━━━━━ Data under study ━━━━━

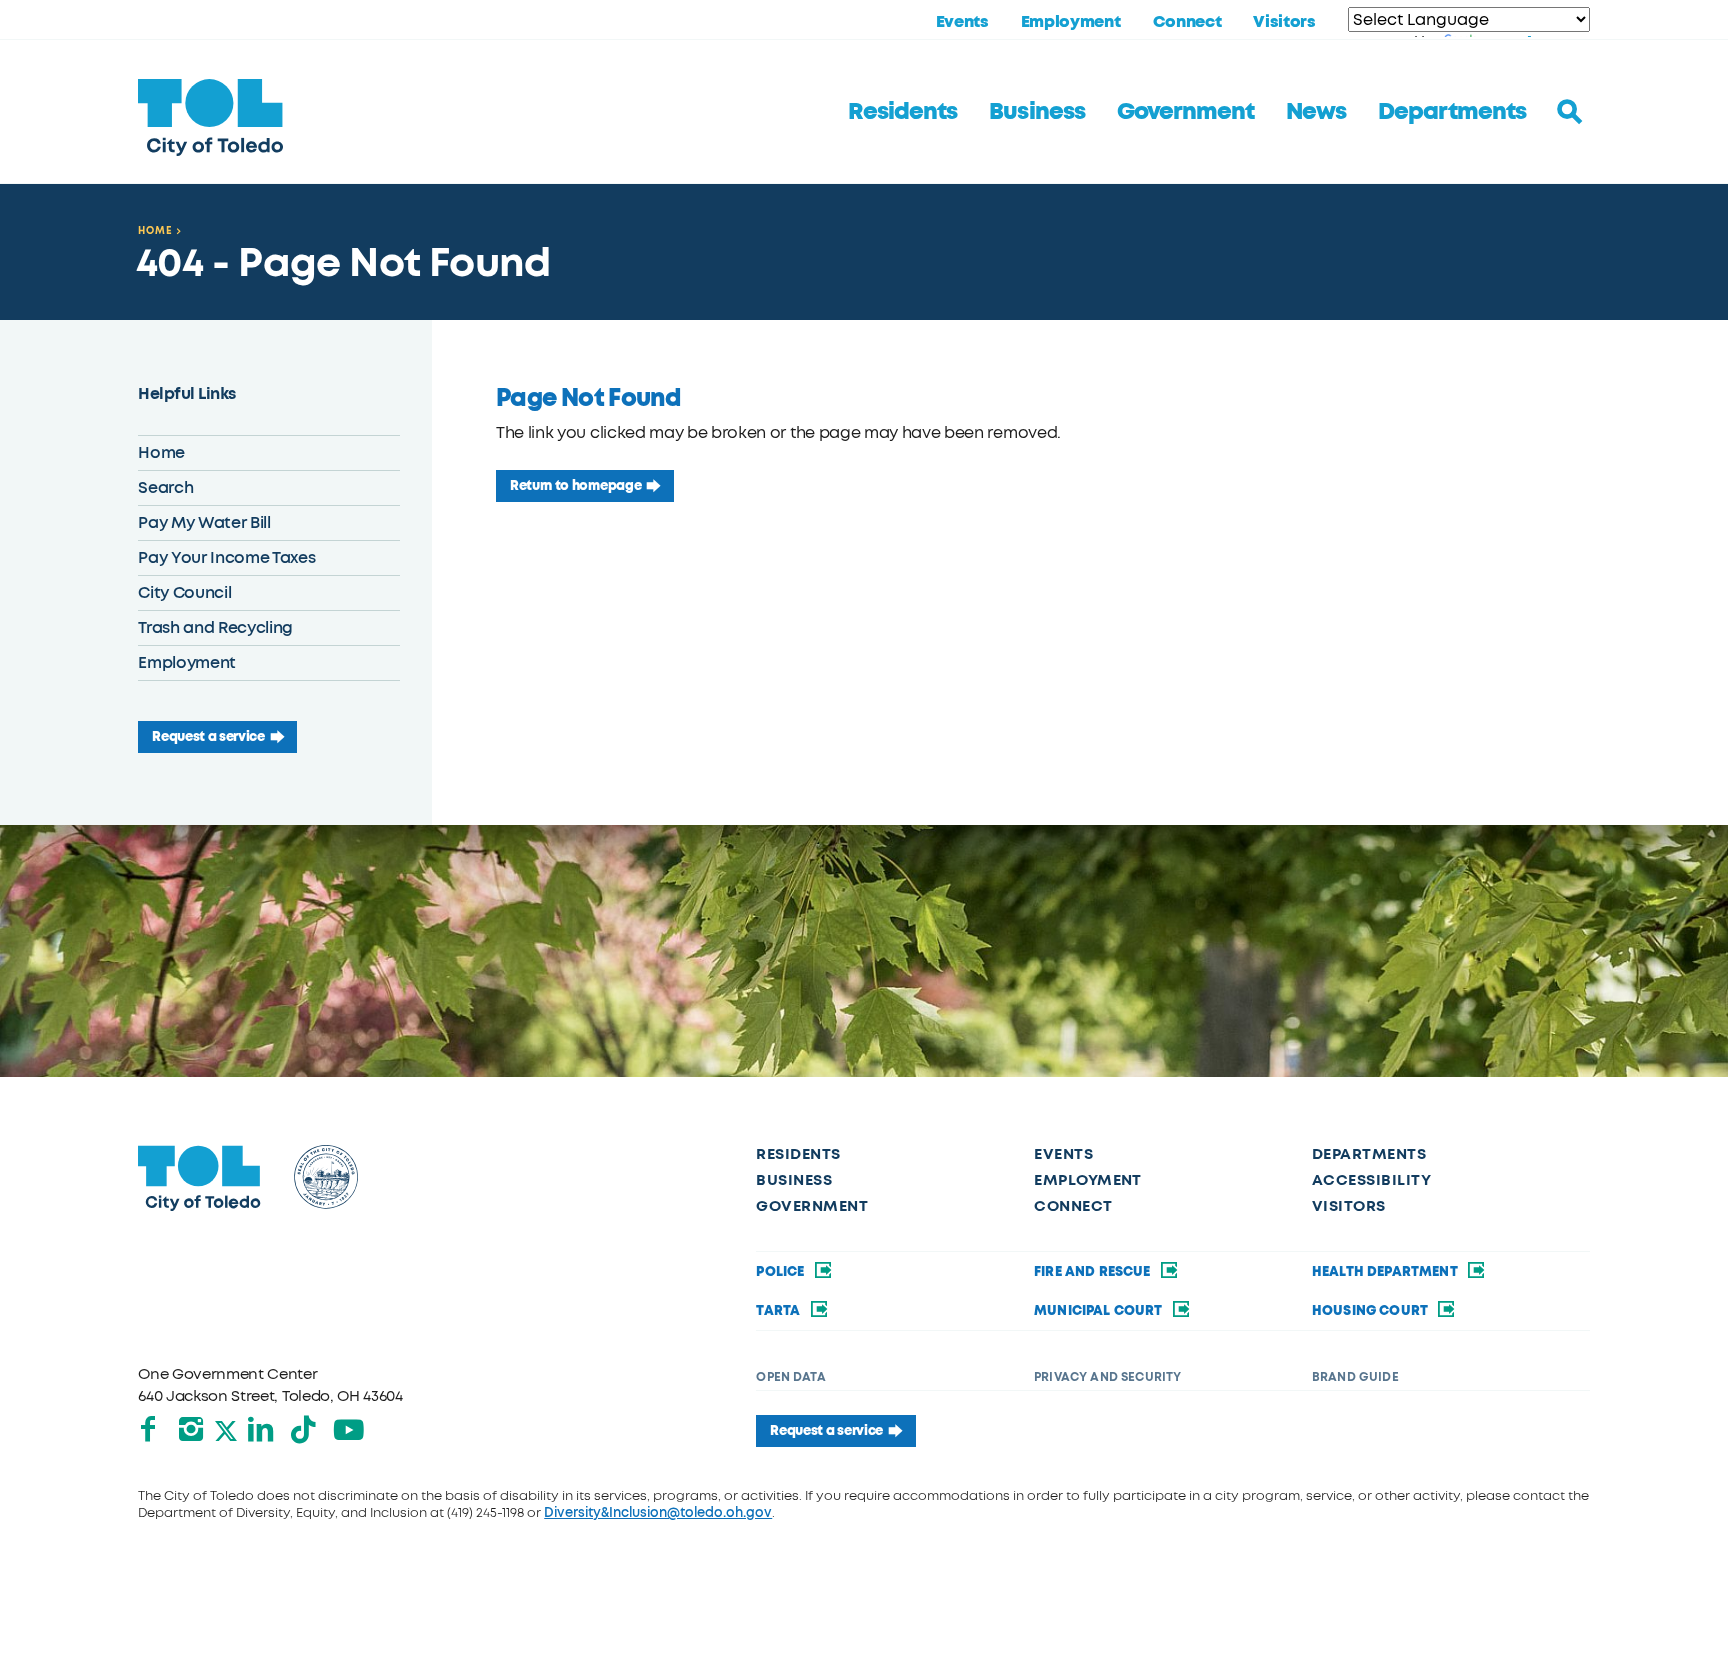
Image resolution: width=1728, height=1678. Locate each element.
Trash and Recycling (215, 627)
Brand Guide (1355, 1377)
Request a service (208, 737)
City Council (184, 592)
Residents (902, 111)
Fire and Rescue (1094, 1272)
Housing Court (1371, 1311)
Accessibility (1371, 1180)
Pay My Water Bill (204, 522)
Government (1185, 111)
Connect (1187, 22)
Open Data (790, 1377)
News (1316, 111)
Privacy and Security (1107, 1377)
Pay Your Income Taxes (226, 557)
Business (1036, 111)
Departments (1451, 111)
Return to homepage (575, 486)
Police (781, 1272)
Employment (1071, 22)
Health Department (1386, 1272)
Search (165, 487)
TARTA (779, 1311)
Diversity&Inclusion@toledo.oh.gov (658, 1512)
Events (962, 22)
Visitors (1284, 22)
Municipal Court (1100, 1311)
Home (155, 230)
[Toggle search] (1570, 112)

━━━━━

* _Required work_
Would you write each entry out again exactly, omitting the images?

* _Response_
Image resolution: width=1728, height=1678. Locate each element.
Trash and Recycling (215, 627)
Brand Guide (1355, 1377)
Request a service (208, 737)
City Council (184, 592)
Residents (902, 111)
Fire and Rescue (1094, 1272)
Housing Court (1371, 1311)
Accessibility (1371, 1180)
Pay My Water Bill (204, 522)
Government (1185, 111)
Connect (1187, 22)
Open Data (790, 1377)
News (1316, 111)
Privacy and Security (1107, 1377)
Pay Your Income Taxes (226, 557)
Business (1036, 111)
Departments (1451, 111)
Return to homepage (575, 486)
Police (781, 1272)
Employment (1071, 22)
Health Department (1386, 1272)
Search (165, 487)
TARTA (779, 1311)
Diversity&Inclusion@toledo.oh.gov (658, 1512)
Events (962, 22)
Visitors (1284, 22)
Municipal Court (1100, 1311)
Home (155, 230)
[Toggle search] (1570, 112)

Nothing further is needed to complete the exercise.